On 11/27/2014 06:17 AM, Mouse wrote:
(But it has its own downsides, like not working with
glass pans - I
have a glass skillet....)
It's more serious than that. The cooking utensil has to be
ferromagnetic. So, my substantial investment in 18/10 stainless steel
cookware is out; however, cheap 18/0 stainless works fine. My Le
Creuset porcelain-over-cast iron are fine as are my All-Clad stainless.
I have a considerable inventory of older borosilicate Pyrex (not the
cheap soda-lime that passes for Pyrex nowadays) as well as pieces of
Corning glasswre that are more than 40 years old. Those get relegated
to ovenware and storage. Fortunately, better makers of cookware are now
starting to laminate a steel insert into pot bottoms. Given the low
thermal conductivity of glass, I've wondered if cooktop use can be
justified But induction's come a long way since Princess Margaret
started using it.
Interesting! What _does_ account for most of the
draw? Are you in an
area where electric is common as the energy source for routine heat?

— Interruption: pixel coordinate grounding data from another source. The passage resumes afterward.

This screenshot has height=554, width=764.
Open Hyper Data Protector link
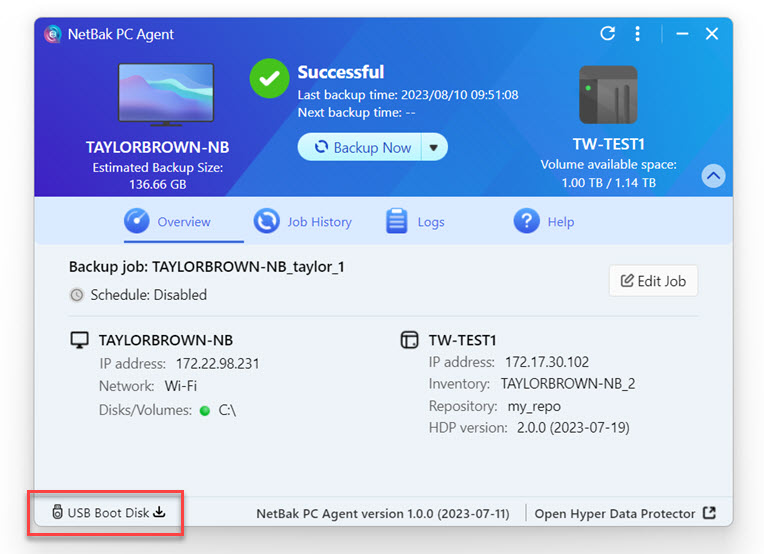[x=624, y=513]
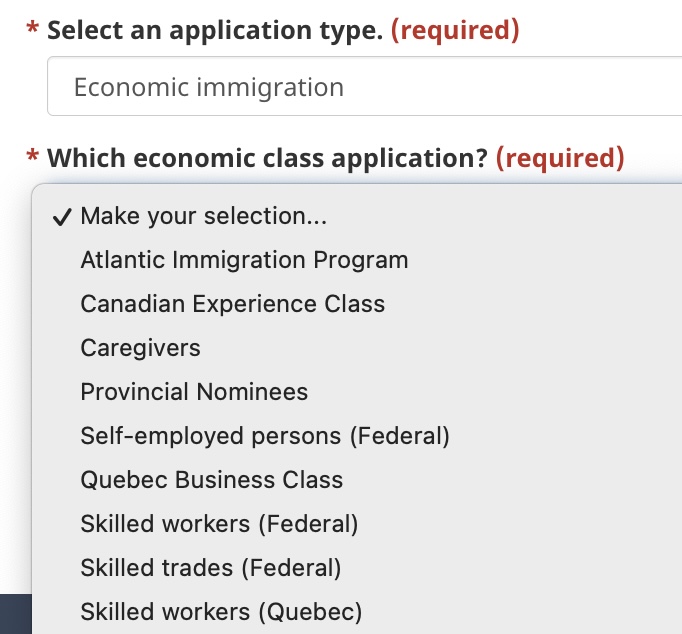The height and width of the screenshot is (634, 682).
Task: Click the red (required) text after economic class application
Action: click(560, 158)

Thinking about my own experience, I'm fairly confident the ranking goes
heating (if electrical), computers, cooking, and then everything else
is down in the noise - and that's for me personally; most people don't
have nearly the computer load I do.
Other than living space heating, I understand that a water heater
accounts for a substantial part of an all-electric home's energy
consumption. Lighting also used to be high on the list, but since CFL
adoption has picked up, I don't think that it accounts for the load that
it once did. Eventually, LEDs can be expected to supplant CFLs.
I've wondered about that. SMPSUs draw no current
most of the cycle,
drawing heavily on the peaks, without the smoothing effect of the mains
transformer present in (most) non-switching supplies. This is almost
nothing like most historical load, which is mostly either resistive or
inductive. I'm curious whether it has a significant effect on the
grid; do you happen to know?
"Dirty" harmonic-laden current from SMPSUs is a problem. But that
problem also arises from the lowly CFL. Right now, the problem is being
mostly ignored. I read an interesting paper that suggests that HVDC
for large server farms may be the best answer in that case.